We regularly deal with near filesystem saturation incidents on the
GitLab server, especially involving CI artifact storage, such as
tpo/tpa/team#41402 and recently, tpo/tpa/team#41861
Previously, [TPA-RFC-14][] was implemented to reduce the default
artifact retention period from 30 to 14 days. This, and CI optimization
of individual projects has provided relief, but the long-term issue has
not been definitively addressed since the retention period doesn't apply
to some artifacts such as job logs, which are kept indefinitely by default.
[TPA-RFC-14]:
https://gitlab.torproject.org/tpo/tpa/team/-/wikis/tpa-rfc-14-gitlab-artifacts
# Proposal
Implement a daily GitLab maintenance task to delete CI pipelines older
than 1 year in *all* projects hosted on our instance. This will:
* Purge old CI pipeline and job records for the GitLab database
* Delete associated CI job artifacts, even those "kept" either:
* When [manually prevented from expiring][] ("Keep" button on CI job
pages)
* When they're the [latest successful pipeline artifact][]
* Delete old CI job log artifacts
[manually prevented from expiring]:
https://gitlab.torproject.org/help/ci/jobs/job_artifacts#with-an-expiry
[latest successful pipeline artifact]:
https://gitlab.torproject.org/help/ci/jobs/job_artifacts.md#keep-artifacts-from-most-recent-successful-jobs
## Goals
This is expected to significantly reduce the growth rate of CI-related
storage usage, and of the GitLab service in general.
## Affected users
All users of GitLab CI will be impacted by this change.

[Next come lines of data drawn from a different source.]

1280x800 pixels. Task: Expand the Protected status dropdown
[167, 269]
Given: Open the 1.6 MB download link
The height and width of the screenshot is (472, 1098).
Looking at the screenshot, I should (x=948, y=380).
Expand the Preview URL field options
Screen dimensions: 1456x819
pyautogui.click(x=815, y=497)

But more specifically, some projects have "kept" artifacts, which were
manually set not to expire. We'll ensure the concerned users and
projects will be notified of this proposal. GitLab's documentation has
the [instructions to extract this list of non-expiring
artifacts](https://docs.gitlab.com/ee/administration/cicd/job_artifacts_troubleshooting.html#list-projects-and-builds-with-artifacts-with-a-specific-expiration-or-no-expiration).
## Timeline
Barring the need to further discussion, this will be implemented on
Monday, December 9th.
## Costs estimates
### Hardware
This is expected to reduce future requirements in terms of storage hardware.
### Staff
This will reduce the amount of TPA labor needed to deal with filesystem
saturation incidents.
# Alternatives considered
A "CI housekeeping" script is already in place, which scrubs job logs
daily in a hard-coded list of key projects such as c-tor packaging,
which runs an elaborate CI pipeline on a daily basis, and triage-bot,
which runs it CI pipeline on a schedule, every 15 minutes.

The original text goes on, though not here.